US hospitals are scrambling to strengthen their digital security systems following the ransomware attack that crippled the health care system in the United Kingdom.
But vulnerabilities are everywhere, making it virtually impossible to build an impervious system. The truth is that US health care is uniquely vulnerable to such an attack, even if it managed to escape this one relatively unscathed, said Dr. John Halamka, chief information officer at Beth Israel Deaconess Medical Center in Boston.
STAT spoke to Halamka, a national leader in health care information technology, about the concerns raised by Friday’s attack. Here are a few takeaways from the conversation:
1. Targeted software is widely used in the US.
The Windows XP software that hackers exploited in Friday’s attack is also used by a multitude of US providers, and so are many other software products with major weaknesses.
“Hospitals are filled with a lot of niche applications that are infrequently updated,” said Halamka. “There are still products that run only on Windows XP.”
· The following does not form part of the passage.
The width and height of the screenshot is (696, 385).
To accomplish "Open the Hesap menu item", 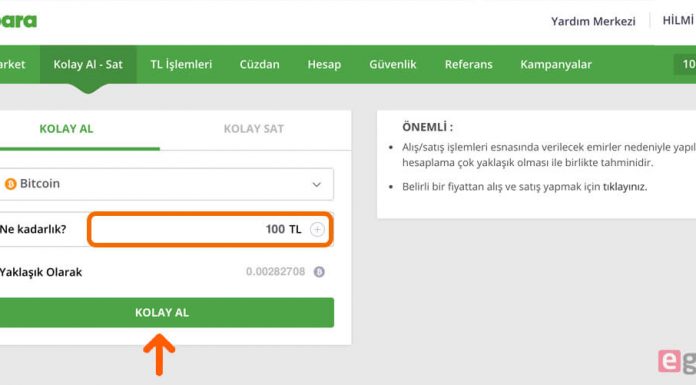I will [x=324, y=64].
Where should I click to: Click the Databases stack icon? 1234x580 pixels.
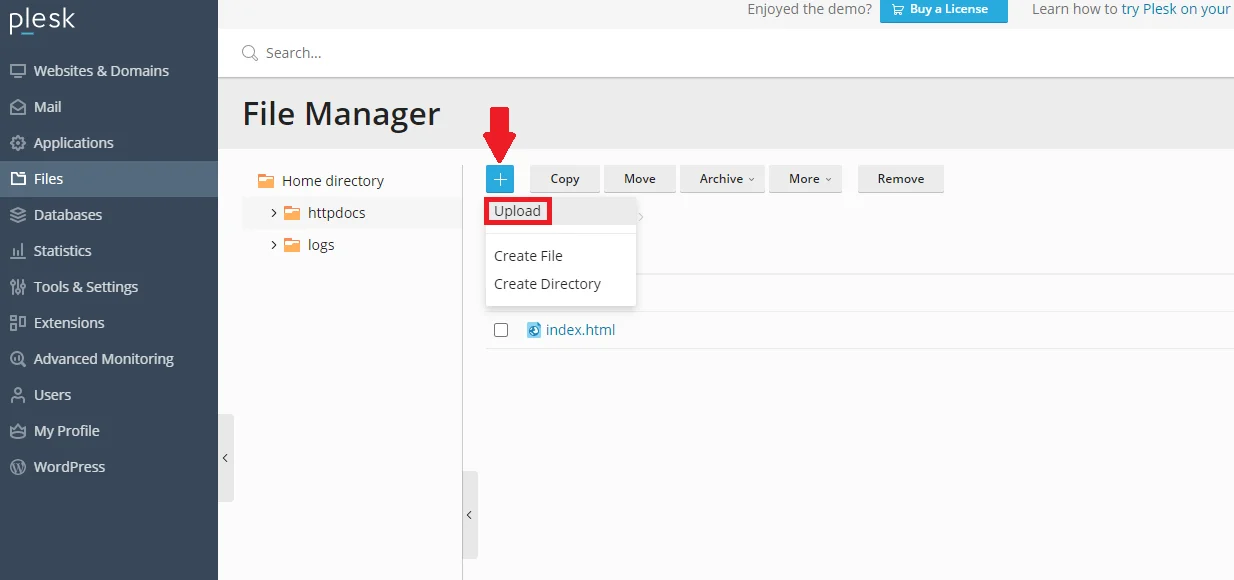[x=17, y=215]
Those products might be used by cardiologists, obstetricians, or other specialists whose lack of updated protections might offer an opening for hackers.
In the case of Friday’s hack, Windows had made a software patch available to plug security holes. “But that’s really, really rare,” Halamka said, who estimated that 10 percent of applications in large US hospitals still run on XP.
2. US hospitals were spared in this attack by decentralization.
US providers are not linked together the way providers are in the National Health Service. That lack of inter-operability is often lamented by healthcare leaders here, but it also made the US health system less vulnerable in the case of this attack.
Friday’s hack affected about one-fifth of the National Health Service providers in the United Kingdom, forcing many hospitals to postpone surgeries and deny treatment to patients. It succeeded in causing widespread problems because the hospitals in the UK were operating on the same network, making it easy for the malware to spread quickly.
The lack of similar connectedness in the US is no reason to breathe a sigh of relief, said Halamka. “It doesn’t mean that tomorrow there won’t be a new vulnerability found and a virus or ransomware application spreads very quickly” among US providers, he said. “We were lucky.”
3. The pain of the patch often delays key updates.
Much of the fallout in the UK is focused on why the Microsoft patch wasn’t installed in a timely way by providers. But at least part of the answer, said Halamka, is that applying a software patch is not as easy as slapping on a Band-Aid.
“Each time you patch, you potentially disrupt critical clinical functions,” he said. For example, a patch might shut down a medical records system for a period of several hours, or it could cause the whole system to slow down or leave parts of it disabled.
That means hospitals must carefully plan and execute software patches, and prepare contingency plans if they cause major problems. “As a CIO, you’re constantly weighing, ‘What is the risk of the patch versus the risk of the vulnerability,’” Halamka said. “It’s a tough problem. I sometimes describe keeping our environment secure as changing the wings on a 747 while it’s flying.”
4. A hospital’s IT system is only as strong as its weakest employee.
It only takes a tiny opening for a hacker to gain access to a computer system, and the opening is often found in the inbox of an unsuspecting employee.
Halamka said organizations must train their staffs to carefully screen emails and avoid opening anything from an unfamiliar address. “We as a culture are still likely to click on a link or an attachment,” Halamka said. “We need education which changes the culture and says, ‘You will not click on anything unless you are expecting it or asked for it.’”
One way to do that, he said, is for organizations to send phishing emails to their employees to test their level of compliance. “It only takes one authorized user to let the malware in,” Halamka said. “You can put in millions of dollars of technology protection, and still have it all defeated by a gullible employee who bypasses those controls.”
5. There is no silver bullet.
In the US and elsewhere, Friday’s cyber attack has spurred calls for a government response that could help strengthen security. But it’s not as easy as hiring more police offers to patrol the beat.
While law enforcement and better coordination is helpful, Halamka said, it’s going to take the efforts of individuals, hospitals, and other institutions to create a more secure system. He said hospitals must be more aggressive about installing software patches and creating technology policies that require employees to follow best practices and use more secure products.
“I would tell your readers: ‘Don’t rely on some single government entity to solve this for you,’” Halamka said. “It’s a multi-factorial solution and it’s going take all of us working together.”